Before the slave trade began, before the European de-humanised
himself, before he clenched himself on his own violence, there must have been a moment when black and white approached each other with the amazement of potential equals. The moment passed. And henceforth the world was divided between potential slaves and potential slavemasters. And the European carried this mentality back into his own society. It became part of his way of seeing everything.

The novelist is concerned with the interaction between individual and historical destiny. The historical destiny of our time is becoming clear. The oppressed are breaking through the wall of silence which was built into their minds by their oppressors. And in their struggle against exploitation and neo-colonialism — but only through and by virtue of this common struggle — it is possible for the descendants of the slave and the slavemaster to approach each other again with the amazed hope of potential equals.

This is why I intend to share the prize with those West Indians in and from the Caribbean who are fighting to put an end to their exploitation. The London-based Black Panther movement has arisen out of the bones of what Bookers and other companies have created in the Caribbean; I want to share this prize with the Black Panther movement because they resist both as black people and workers the further exploitation of the oppressed. And because, through their Black People’s Information Centre, they have links with the struggle in Guyana, the seat of Booker McConnell’s wealth, in Trinidad and throughout the Caribbean: the struggle whose aim is to expropriate all such enterprises.

You know as well as I do that the amount of money involved — as soon as one stops thinking of it as a literary prize — is extremely small. I badly need more money for my project about the migrant workers of Europe. The Black Panther movement badly needs money for their newspaper and for their other activities. But the sharing of the prize signifies that our aims are the same. And by that recognition a great deal is clarified. And in the end — as well as in the beginning — clarity is more important than money.

1972

From
About Looking
Why Look at Animals?
For Gilles Aillaud

The 19th century, in western Europe and North America, saw the beginning of a process, today being completed by 20th-century corporate capitalism, by which every tradition which has previously mediated between man and nature was broken. Before this rupture, animals constituted the first circle of what surrounded man. Perhaps that already suggests too great a distance. They were with man at the centre of his world. Such centrality was of course economic and productive. Whatever the changes in productive means and social organisation, men depended upon animals for food, work, transport, clothing.

Yet to suppose that animals first entered the human imagination as meat or leather or horn is to project a 19th-century attitude backwards across the millennia. Animals first entered the imagination as messengers and promises. For example, the domestication of cattle did not begin as a simple prospect of milk and meat. Cattle had magical functions, sometimes oracular, sometimes sacrificial.
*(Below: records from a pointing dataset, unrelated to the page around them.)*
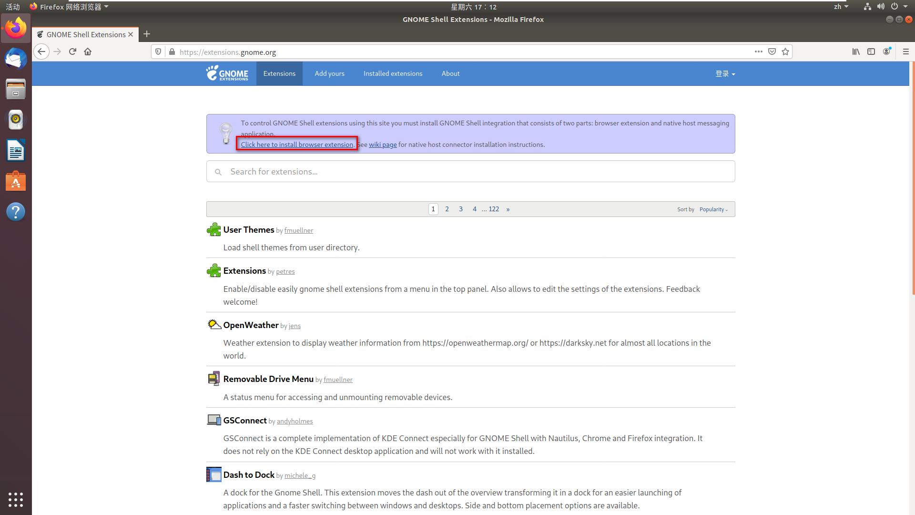This screenshot has width=915, height=515.
Task: Open page actions three-dot menu
Action: (759, 52)
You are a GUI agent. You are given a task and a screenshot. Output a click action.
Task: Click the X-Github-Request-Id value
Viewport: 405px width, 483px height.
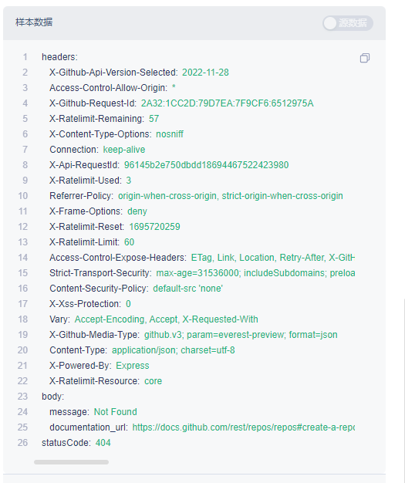(227, 103)
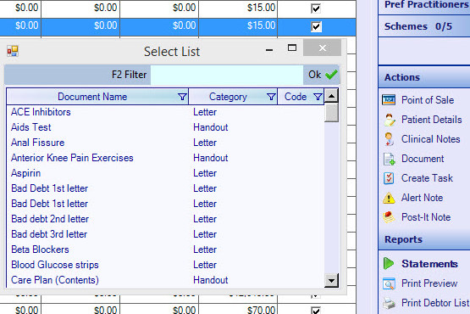This screenshot has width=470, height=314.
Task: Toggle checkbox in top $15.00 row
Action: point(316,8)
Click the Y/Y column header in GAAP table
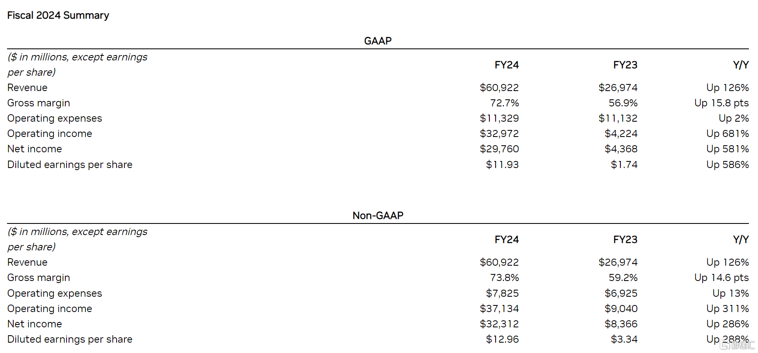The height and width of the screenshot is (353, 758). point(741,65)
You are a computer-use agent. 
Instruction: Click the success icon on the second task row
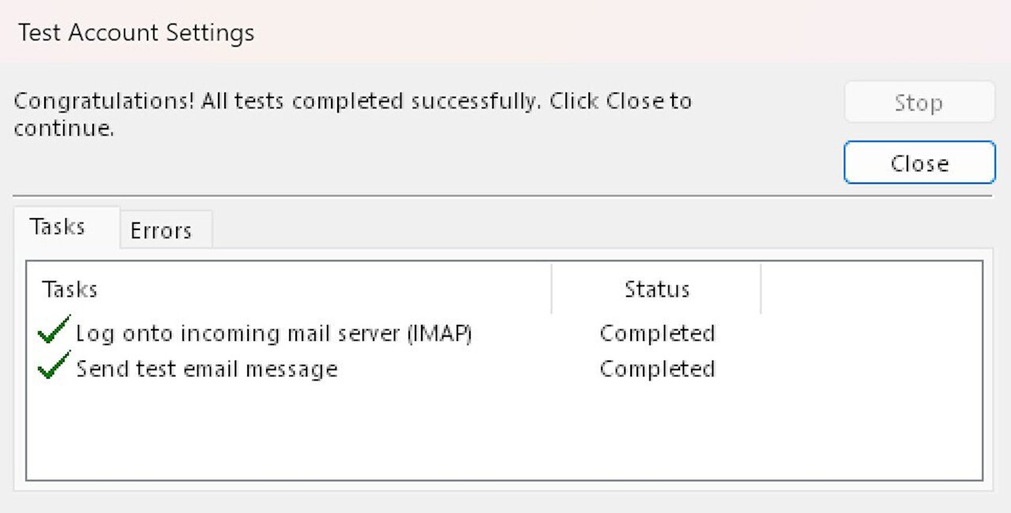pos(52,368)
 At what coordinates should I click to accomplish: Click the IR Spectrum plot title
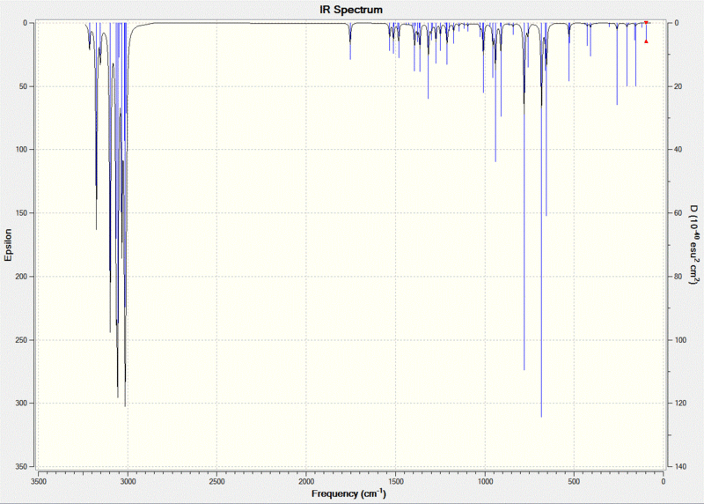(x=351, y=10)
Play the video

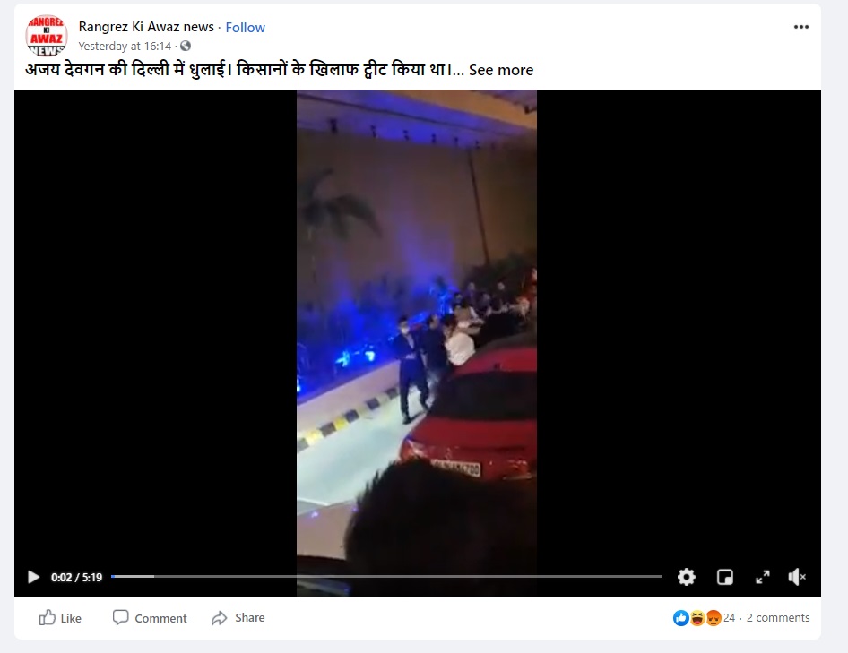pos(33,578)
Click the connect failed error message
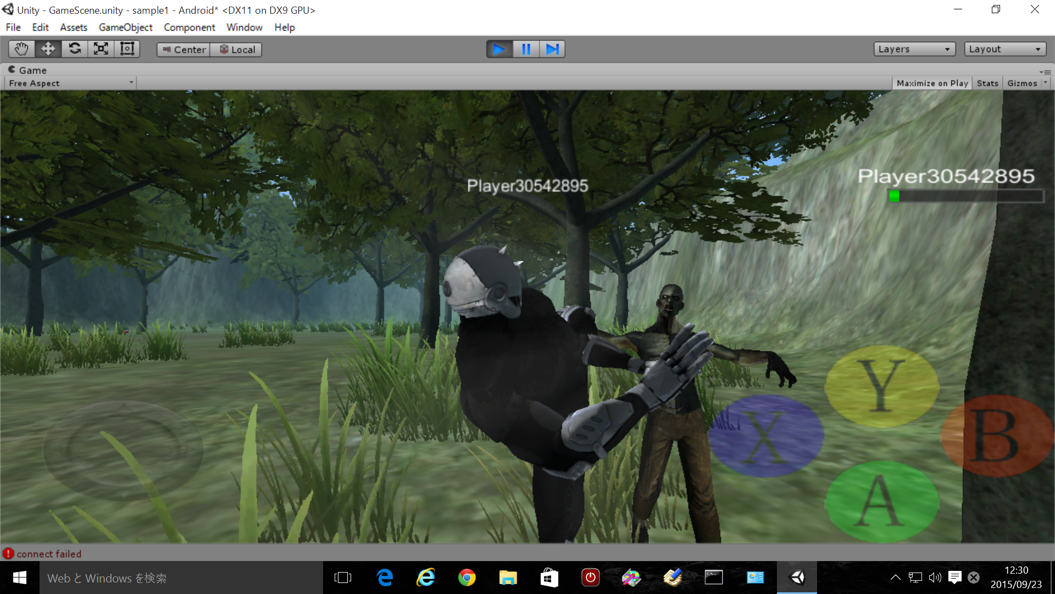 (48, 554)
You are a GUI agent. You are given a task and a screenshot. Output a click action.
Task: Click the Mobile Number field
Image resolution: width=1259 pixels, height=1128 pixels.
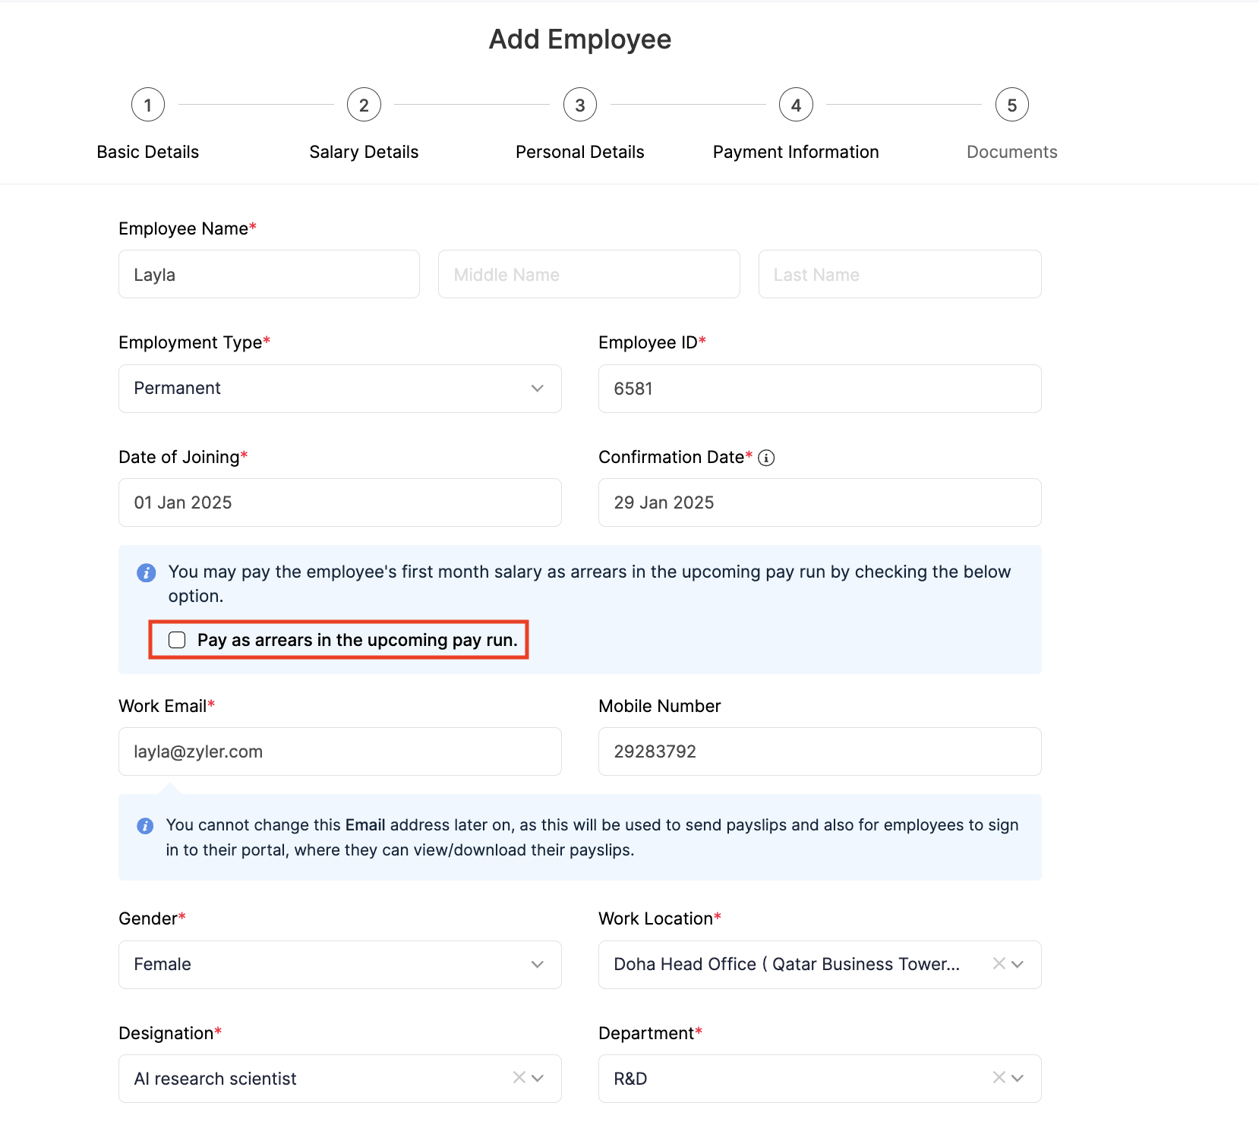click(819, 751)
And the choice of a given species as magical, tameable
and
alimentary was originally determined by the habits, proximity and ‘invitation’ of the animal in question.

White ox good is my mother

And we the people of my sister,

The people of Nyariau Bul …

Friend, great ox of the spreading horns,

which ever bellows amid the herd,

Ox of the son of Bul Maloa.

(
The Nuer: a description of the modes of livelihood and political institutions of a

Nilotic people
, by Evans-Pritchard.)

Animals are born, are sentient and are mortal. In these things they resemble man. In their superficial anatomy — less in their deep anatomy
— in their habits, in their time, in their physical capacities, they differ from man. They are both like and unlike.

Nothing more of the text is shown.